Her recovery was so remarkable it was featured in the British Medical Journal. However, the report emphasized that few - if any - of myeloma sufferers used curcumin on its own, without conventional treatments.

And co-author Jamie Cavenagh, who works at London’s Barts Hospital as a specialist in blood disease, said many of his patients take curcumin at some point, but it doesn't work for everyone.

"A lot of my patients take curcumin at different stages of their treatment. I don’t object to it," Cavenagh said. " Dieneke’s is the best response I have observed and it is clear-cut because we had stopped all other treatment. I have not seen such a convincing response before."
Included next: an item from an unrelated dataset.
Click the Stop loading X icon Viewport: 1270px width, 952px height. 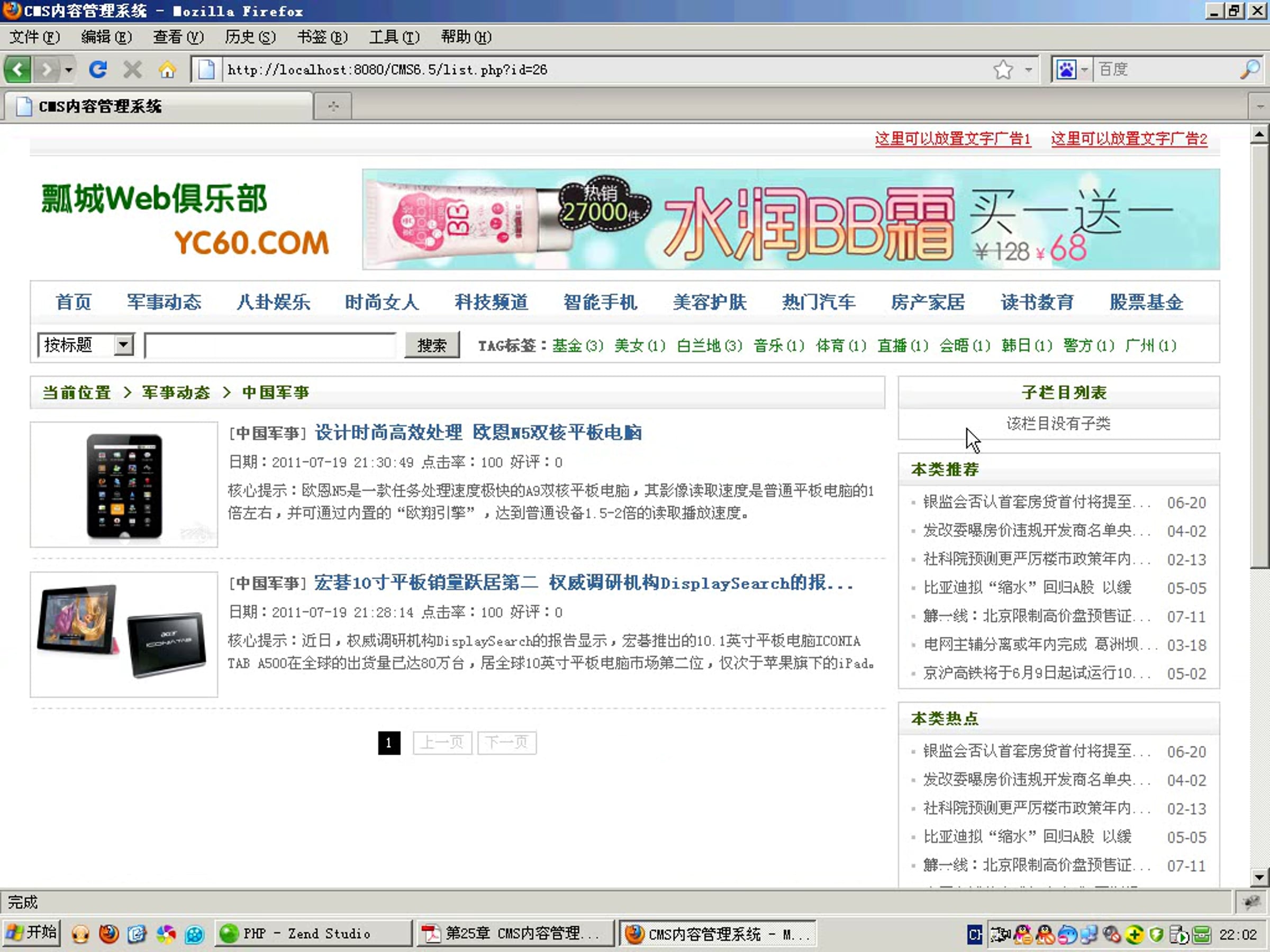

"When you review her chart, there’s no alternative explanation [for her recovery] other than we’re seeing a response to curcumin."

Myeloma is a type of blood cancer, and to treat it, Ferguson first tried three rounds of chemotherapy and four stem cell transplants.

Curcumin is naturally found in the kitchen variety of turmeric (in Hebrew - curcum), but the spice contains just 25% curcumin, while the pills contain higher quantities of the ingredient.

Curcumin is known to help dementia, depression, heart disease, infection, and various skin conditions, including acne and psoriasis.

Ferguson currently takes 8 grams of curcumin a day (equivalent to two teaspoons of powered curcumin), mostly to ensure the disease does not come back. She orders her tablets from an Indian company called Sabinsa.

"I have been on all sorts of toxic drugs and the side-effects were terrifying," Ferguson told the Daily Mail. "At one point I lost my memory for three days, and in 2008 two of the vertebrae in my spine collapsed so I couldn’t walk. They injected some kind of concrete into my spine to keep it stable."

"Nothing worked: there was just too much cancer — all my options were exhausted, and there was nothing else I could do...

"I told my oncologist I was taking it and he was very interested, especially when it apparently made such a difference."

In the end, she said, she tried curcumin because she "had nothing to lose."

According to Myeloma UK senior researcher and report co-author Maggie Lai, an Italian curcumin product - known in the UK as Turmeric+, contains soy lecithin and is 29 times better absorbed in the bloodstream. It's also cheaper than the Indian product.

Cancer professor at London's St. George's Hospital Angus Dalgleish said, "Curcumin is a strong anti-inflammatory agent and chronic inflammation is the precursor of 99 per cent of all cancers."